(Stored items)
---*---

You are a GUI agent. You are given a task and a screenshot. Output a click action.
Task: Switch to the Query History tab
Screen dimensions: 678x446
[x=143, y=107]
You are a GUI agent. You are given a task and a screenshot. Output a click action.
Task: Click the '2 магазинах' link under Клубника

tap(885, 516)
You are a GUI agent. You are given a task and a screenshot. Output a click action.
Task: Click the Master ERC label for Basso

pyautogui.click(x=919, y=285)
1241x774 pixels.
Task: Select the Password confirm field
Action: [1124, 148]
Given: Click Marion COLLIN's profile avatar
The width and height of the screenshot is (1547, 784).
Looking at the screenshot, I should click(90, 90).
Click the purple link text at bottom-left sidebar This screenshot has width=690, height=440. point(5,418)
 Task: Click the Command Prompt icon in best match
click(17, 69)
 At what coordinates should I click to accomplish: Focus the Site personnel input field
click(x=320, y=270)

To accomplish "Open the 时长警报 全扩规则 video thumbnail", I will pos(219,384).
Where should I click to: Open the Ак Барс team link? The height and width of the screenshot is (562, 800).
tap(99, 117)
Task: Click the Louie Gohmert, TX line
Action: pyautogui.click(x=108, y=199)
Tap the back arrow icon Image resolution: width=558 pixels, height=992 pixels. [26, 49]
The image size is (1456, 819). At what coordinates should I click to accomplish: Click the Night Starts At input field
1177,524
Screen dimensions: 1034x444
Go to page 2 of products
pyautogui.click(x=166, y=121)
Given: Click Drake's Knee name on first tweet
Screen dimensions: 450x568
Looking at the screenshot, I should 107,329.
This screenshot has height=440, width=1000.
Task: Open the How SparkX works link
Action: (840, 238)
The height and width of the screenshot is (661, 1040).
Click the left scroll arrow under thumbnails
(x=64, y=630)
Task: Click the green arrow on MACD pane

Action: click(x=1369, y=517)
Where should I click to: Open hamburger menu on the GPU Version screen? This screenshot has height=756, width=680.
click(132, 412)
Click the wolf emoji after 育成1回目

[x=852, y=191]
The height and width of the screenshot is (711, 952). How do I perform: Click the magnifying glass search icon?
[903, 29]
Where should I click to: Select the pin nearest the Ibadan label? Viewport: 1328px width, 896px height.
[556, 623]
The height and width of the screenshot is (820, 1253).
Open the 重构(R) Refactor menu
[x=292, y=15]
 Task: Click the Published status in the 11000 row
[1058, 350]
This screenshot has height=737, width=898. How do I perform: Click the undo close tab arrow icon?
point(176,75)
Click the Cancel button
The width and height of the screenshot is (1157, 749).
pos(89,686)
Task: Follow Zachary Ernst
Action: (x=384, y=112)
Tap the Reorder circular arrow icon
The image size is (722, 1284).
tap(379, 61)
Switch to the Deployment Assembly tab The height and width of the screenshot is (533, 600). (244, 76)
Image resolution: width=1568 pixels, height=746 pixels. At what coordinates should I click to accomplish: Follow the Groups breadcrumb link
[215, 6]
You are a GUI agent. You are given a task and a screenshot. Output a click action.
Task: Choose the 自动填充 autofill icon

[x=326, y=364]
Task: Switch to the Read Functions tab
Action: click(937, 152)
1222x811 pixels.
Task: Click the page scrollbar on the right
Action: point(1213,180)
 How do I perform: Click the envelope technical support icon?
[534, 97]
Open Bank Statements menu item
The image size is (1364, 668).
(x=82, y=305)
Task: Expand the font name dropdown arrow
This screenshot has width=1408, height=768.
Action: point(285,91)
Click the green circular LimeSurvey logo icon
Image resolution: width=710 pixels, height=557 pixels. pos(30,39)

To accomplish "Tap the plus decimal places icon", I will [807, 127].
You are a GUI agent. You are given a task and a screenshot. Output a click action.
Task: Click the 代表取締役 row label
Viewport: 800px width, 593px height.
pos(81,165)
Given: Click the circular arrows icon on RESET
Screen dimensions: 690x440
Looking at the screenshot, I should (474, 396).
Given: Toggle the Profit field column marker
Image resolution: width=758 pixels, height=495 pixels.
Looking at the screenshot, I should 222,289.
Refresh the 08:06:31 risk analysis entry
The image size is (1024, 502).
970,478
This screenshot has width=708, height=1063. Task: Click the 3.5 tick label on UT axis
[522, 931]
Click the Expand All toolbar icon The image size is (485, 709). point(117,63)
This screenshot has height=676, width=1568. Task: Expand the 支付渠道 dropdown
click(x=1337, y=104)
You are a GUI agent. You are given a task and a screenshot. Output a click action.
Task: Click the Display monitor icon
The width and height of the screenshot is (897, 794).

---*---

**Assignment:** Nothing in the records should differ from the original when you retype them.

**Task output:**
You are a GUI agent. You are given a task and a screenshot. Output a click action.
Task: Switch to the Query History tab
Screen dimensions: 678x446
[x=143, y=107]
You are a GUI agent. You are given a task and a screenshot. Output a click action.
Task: Click the '2 магазинах' link under Клубника

tap(885, 516)
You are a GUI agent. You are given a task and a screenshot. Output a click action.
Task: Click the Master ERC label for Basso

pyautogui.click(x=919, y=285)
1241x774 pixels.
Task: Select the Password confirm field
Action: [1124, 148]
Given: Click Marion COLLIN's profile avatar
The width and height of the screenshot is (1547, 784).
Looking at the screenshot, I should click(90, 90).
Click the purple link text at bottom-left sidebar This screenshot has width=690, height=440. point(5,418)
 Task: Click the Command Prompt icon in best match
click(17, 69)
 At what coordinates should I click to accomplish: Focus the Site personnel input field
click(x=320, y=270)

To accomplish "Open the 时长警报 全扩规则 video thumbnail", I will pos(219,384).
Where should I click to: Open the Ак Барс team link? The height and width of the screenshot is (562, 800).
tap(99, 117)
Task: Click the Louie Gohmert, TX line
Action: pyautogui.click(x=108, y=199)
Tap the back arrow icon Image resolution: width=558 pixels, height=992 pixels. [26, 49]
The image size is (1456, 819). At what coordinates should I click to accomplish: Click the Night Starts At input field
1177,524
Screen dimensions: 1034x444
Go to page 2 of products
pyautogui.click(x=166, y=121)
Given: Click Drake's Knee name on first tweet
Screen dimensions: 450x568
Looking at the screenshot, I should 107,329.
This screenshot has height=440, width=1000.
Task: Open the How SparkX works link
Action: (840, 238)
The height and width of the screenshot is (661, 1040).
Click the left scroll arrow under thumbnails
(x=64, y=630)
Task: Click the green arrow on MACD pane

Action: click(x=1369, y=517)
Where should I click to: Open hamburger menu on the GPU Version screen? This screenshot has height=756, width=680.
click(132, 412)
Click the wolf emoji after 育成1回目

[x=852, y=191]
The height and width of the screenshot is (711, 952). How do I perform: Click the magnifying glass search icon?
[903, 29]
Where should I click to: Select the pin nearest the Ibadan label? Viewport: 1328px width, 896px height.
[556, 623]
The height and width of the screenshot is (820, 1253).
Open the 重构(R) Refactor menu
[x=292, y=15]
 Task: Click the Published status in the 11000 row
[1058, 350]
This screenshot has height=737, width=898. How do I perform: Click the undo close tab arrow icon?
point(176,75)
Click the Cancel button
The width and height of the screenshot is (1157, 749).
pos(89,686)
Task: Follow Zachary Ernst
Action: (x=384, y=112)
Tap the Reorder circular arrow icon
The image size is (722, 1284).
tap(379, 61)
Switch to the Deployment Assembly tab The height and width of the screenshot is (533, 600). (244, 76)
Image resolution: width=1568 pixels, height=746 pixels. At what coordinates should I click to accomplish: Follow the Groups breadcrumb link
[215, 6]
You are a GUI agent. You are given a task and a screenshot. Output a click action.
Task: Choose the 自动填充 autofill icon

[x=326, y=364]
Task: Switch to the Read Functions tab
Action: click(937, 152)
1222x811 pixels.
Task: Click the page scrollbar on the right
Action: point(1213,180)
 How do I perform: Click the envelope technical support icon?
[534, 97]
Open Bank Statements menu item
The image size is (1364, 668).
(x=82, y=305)
Task: Expand the font name dropdown arrow
This screenshot has width=1408, height=768.
Action: point(285,91)
Click the green circular LimeSurvey logo icon
Image resolution: width=710 pixels, height=557 pixels. pos(30,39)

To accomplish "Tap the plus decimal places icon", I will [807, 127].
You are a GUI agent. You are given a task and a screenshot. Output a click action.
Task: Click the 代表取締役 row label
Viewport: 800px width, 593px height.
pos(81,165)
Given: Click the circular arrows icon on RESET
Screen dimensions: 690x440
Looking at the screenshot, I should (474, 396).
Given: Toggle the Profit field column marker
Image resolution: width=758 pixels, height=495 pixels.
Looking at the screenshot, I should 222,289.
Refresh the 08:06:31 risk analysis entry
The image size is (1024, 502).
970,478
This screenshot has width=708, height=1063. Task: Click the 3.5 tick label on UT axis
[522, 931]
Click the Expand All toolbar icon The image size is (485, 709). point(117,63)
This screenshot has height=676, width=1568. Task: Expand the 支付渠道 dropdown
click(x=1337, y=104)
You are a GUI agent. You are given a task and a screenshot. Output a click action.
Task: Click the Display monitor icon
The width and height of the screenshot is (897, 794).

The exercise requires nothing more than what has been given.